• [Data under study]
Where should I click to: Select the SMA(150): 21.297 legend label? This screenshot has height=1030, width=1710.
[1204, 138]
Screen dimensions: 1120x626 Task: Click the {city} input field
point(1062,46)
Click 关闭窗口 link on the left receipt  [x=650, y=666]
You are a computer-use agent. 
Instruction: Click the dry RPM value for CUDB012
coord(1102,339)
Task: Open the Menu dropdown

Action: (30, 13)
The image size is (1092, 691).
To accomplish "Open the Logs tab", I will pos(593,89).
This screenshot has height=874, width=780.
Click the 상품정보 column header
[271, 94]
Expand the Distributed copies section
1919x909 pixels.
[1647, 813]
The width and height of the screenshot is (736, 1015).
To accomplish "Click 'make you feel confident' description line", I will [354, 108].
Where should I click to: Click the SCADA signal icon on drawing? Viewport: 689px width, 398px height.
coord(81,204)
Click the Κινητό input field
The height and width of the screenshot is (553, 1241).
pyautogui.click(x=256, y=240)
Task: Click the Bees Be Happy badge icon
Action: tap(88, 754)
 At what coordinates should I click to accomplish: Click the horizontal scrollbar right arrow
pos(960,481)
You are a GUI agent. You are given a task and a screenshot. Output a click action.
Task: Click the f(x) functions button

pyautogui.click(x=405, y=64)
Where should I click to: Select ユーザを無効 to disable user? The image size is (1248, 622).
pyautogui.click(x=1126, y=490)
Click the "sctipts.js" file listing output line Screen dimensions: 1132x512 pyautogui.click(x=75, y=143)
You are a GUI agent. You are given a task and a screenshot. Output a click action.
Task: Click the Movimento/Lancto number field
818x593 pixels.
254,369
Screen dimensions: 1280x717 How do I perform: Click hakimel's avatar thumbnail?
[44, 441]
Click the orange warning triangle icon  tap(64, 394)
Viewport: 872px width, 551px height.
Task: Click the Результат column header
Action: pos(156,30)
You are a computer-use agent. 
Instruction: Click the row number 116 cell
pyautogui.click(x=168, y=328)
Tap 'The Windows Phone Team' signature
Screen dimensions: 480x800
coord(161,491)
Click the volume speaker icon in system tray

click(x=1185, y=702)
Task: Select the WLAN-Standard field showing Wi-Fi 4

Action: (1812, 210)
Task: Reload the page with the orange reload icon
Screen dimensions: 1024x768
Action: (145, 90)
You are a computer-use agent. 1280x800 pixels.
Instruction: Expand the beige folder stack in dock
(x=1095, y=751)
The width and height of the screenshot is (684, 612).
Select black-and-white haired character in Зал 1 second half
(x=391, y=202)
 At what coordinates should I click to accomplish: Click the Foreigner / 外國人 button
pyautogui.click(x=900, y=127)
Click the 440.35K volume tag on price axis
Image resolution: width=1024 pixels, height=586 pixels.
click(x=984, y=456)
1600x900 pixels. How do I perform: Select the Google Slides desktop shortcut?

• [What needs to be done] Write a verbatim copy of the listing above.

• [Exercise result]
Where should I click to: Select the SMA(150): 21.297 legend label? This screenshot has height=1030, width=1710.
[1204, 138]
Screen dimensions: 1120x626 Task: Click the {city} input field
point(1062,46)
Click 关闭窗口 link on the left receipt  [x=650, y=666]
You are a computer-use agent. 
Instruction: Click the dry RPM value for CUDB012
coord(1102,339)
Task: Open the Menu dropdown

Action: (30, 13)
The image size is (1092, 691).
To accomplish "Open the Logs tab", I will pos(593,89).
This screenshot has height=874, width=780.
Click the 상품정보 column header
[271, 94]
Expand the Distributed copies section
1919x909 pixels.
[1647, 813]
The width and height of the screenshot is (736, 1015).
To accomplish "Click 'make you feel confident' description line", I will [354, 108].
Where should I click to: Click the SCADA signal icon on drawing? Viewport: 689px width, 398px height.
coord(81,204)
Click the Κινητό input field
The height and width of the screenshot is (553, 1241).
pyautogui.click(x=256, y=240)
Task: Click the Bees Be Happy badge icon
Action: tap(88, 754)
 At what coordinates should I click to accomplish: Click the horizontal scrollbar right arrow
pos(960,481)
You are a GUI agent. You are given a task and a screenshot. Output a click action.
Task: Click the f(x) functions button

pyautogui.click(x=405, y=64)
Where should I click to: Select ユーザを無効 to disable user? The image size is (1248, 622).
pyautogui.click(x=1126, y=490)
Click the "sctipts.js" file listing output line Screen dimensions: 1132x512 pyautogui.click(x=75, y=143)
You are a GUI agent. You are given a task and a screenshot. Output a click action.
Task: Click the Movimento/Lancto number field
818x593 pixels.
254,369
Screen dimensions: 1280x717 How do I perform: Click hakimel's avatar thumbnail?
[44, 441]
Click the orange warning triangle icon  tap(64, 394)
Viewport: 872px width, 551px height.
Task: Click the Результат column header
Action: pos(156,30)
You are a computer-use agent. 
Instruction: Click the row number 116 cell
pyautogui.click(x=168, y=328)
Tap 'The Windows Phone Team' signature
Screen dimensions: 480x800
coord(161,491)
Click the volume speaker icon in system tray

click(x=1185, y=702)
Task: Select the WLAN-Standard field showing Wi-Fi 4

Action: (1812, 210)
Task: Reload the page with the orange reload icon
Screen dimensions: 1024x768
Action: (145, 90)
You are a computer-use agent. 1280x800 pixels.
Instruction: Expand the beige folder stack in dock
(x=1095, y=751)
The width and height of the screenshot is (684, 612).
Select black-and-white haired character in Зал 1 second half
(x=391, y=202)
 At what coordinates should I click to accomplish: Click the Foreigner / 外國人 button
pyautogui.click(x=900, y=127)
Click the 440.35K volume tag on price axis
Image resolution: width=1024 pixels, height=586 pixels.
click(x=984, y=456)
1600x900 pixels. How do I perform: Select the Google Slides desktop shortcut?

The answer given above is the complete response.